In 1948 both the companies owning and operating the city and suburban tram networks were nationalised and Łódź became responsible for the public tram transport in the area.

In the early 1970s the last suburban motor coaches were withdrawn from service, since then the line was worked by the tramcars also used on the city network.

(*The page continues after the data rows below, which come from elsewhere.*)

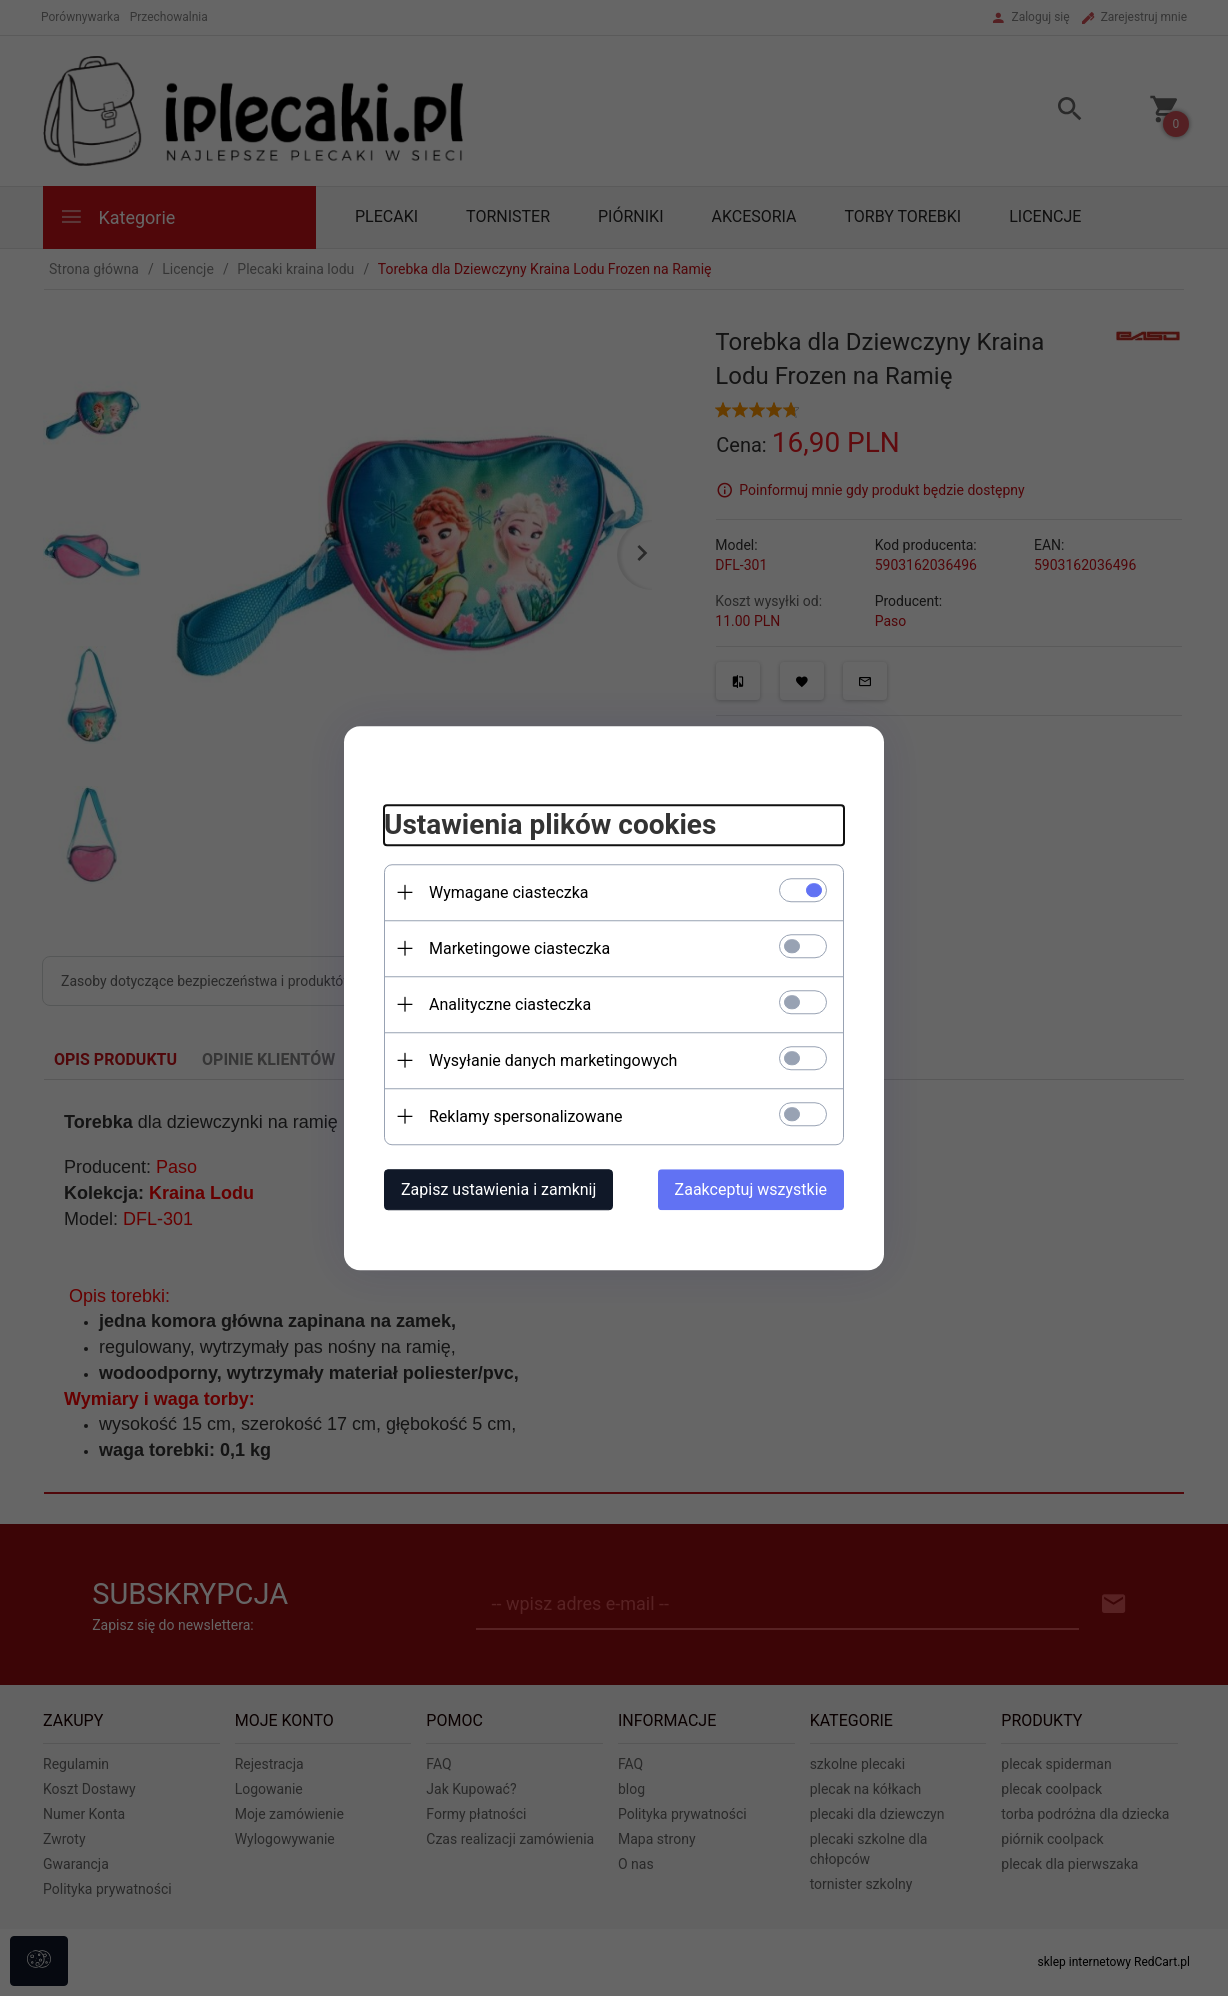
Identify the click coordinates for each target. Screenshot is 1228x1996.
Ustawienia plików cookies (550, 824)
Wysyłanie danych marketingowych (553, 1060)
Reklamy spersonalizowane (525, 1116)
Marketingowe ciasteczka (519, 948)
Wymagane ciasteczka (509, 892)
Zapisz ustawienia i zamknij (498, 1189)
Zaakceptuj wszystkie (751, 1189)
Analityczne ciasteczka (510, 1004)
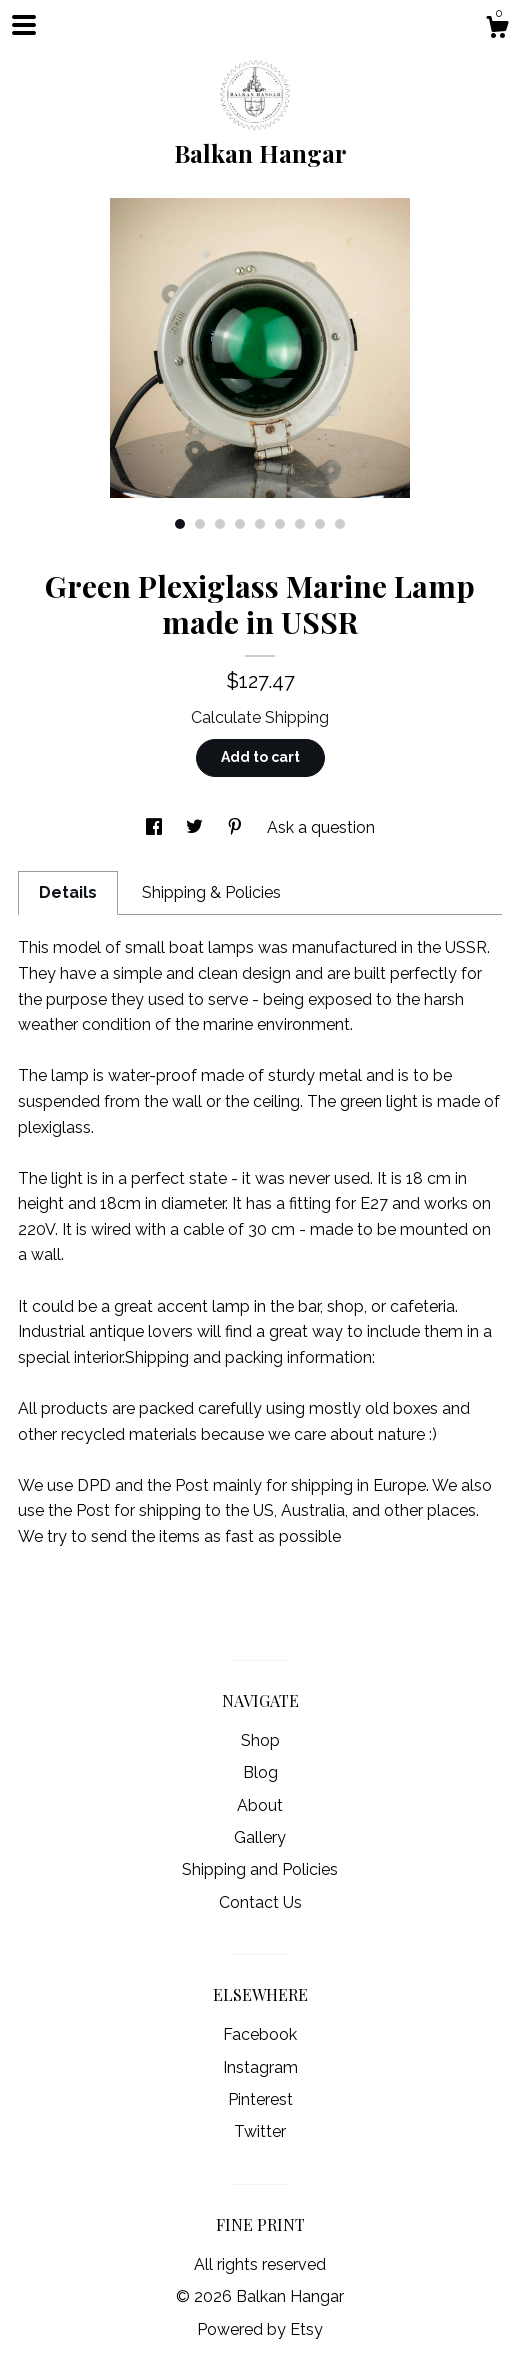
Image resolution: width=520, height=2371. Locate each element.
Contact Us (260, 1902)
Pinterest (260, 2099)
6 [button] (280, 524)
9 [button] (340, 524)
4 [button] (240, 524)
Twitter (260, 2131)
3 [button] (220, 524)
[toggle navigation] (24, 25)
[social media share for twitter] (196, 827)
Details (68, 892)
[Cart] (497, 30)
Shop (260, 1740)
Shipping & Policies (211, 892)
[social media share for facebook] (156, 827)
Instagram (260, 2067)
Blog (260, 1772)
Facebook (260, 2034)
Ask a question (321, 827)
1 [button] (180, 524)
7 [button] (300, 524)
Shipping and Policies (260, 1869)
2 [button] (200, 524)
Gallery (260, 1837)
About (260, 1805)
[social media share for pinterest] (237, 827)
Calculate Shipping (260, 717)
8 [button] (320, 524)
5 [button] (260, 524)
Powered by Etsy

Political and economic changes after 1989 meant that a new approach to financing and running the public communication was necessary. The city became responsible for the public transport within the city limits, whereas the surrounding cities were expected to finance, and reach an agreement with the operator about, running the tram communication in their territories. Two cities – Ozorków i Zgierz – together with Łódź founded Międzygminna Komunikacja Tramwajowa Spółka z o.o. (Inter-gmina Tram Communication Ltd.) that became the operator of, among others, the Pabianice line. On 1 January 2004 MPK Łódź took over the operation of the line.

The condition of the line became progressively worse to the point that it was necessary to suspend the running of trams and perform a complete rebuild of it. Works started in early December 2019 and has been completed 1 July 2023.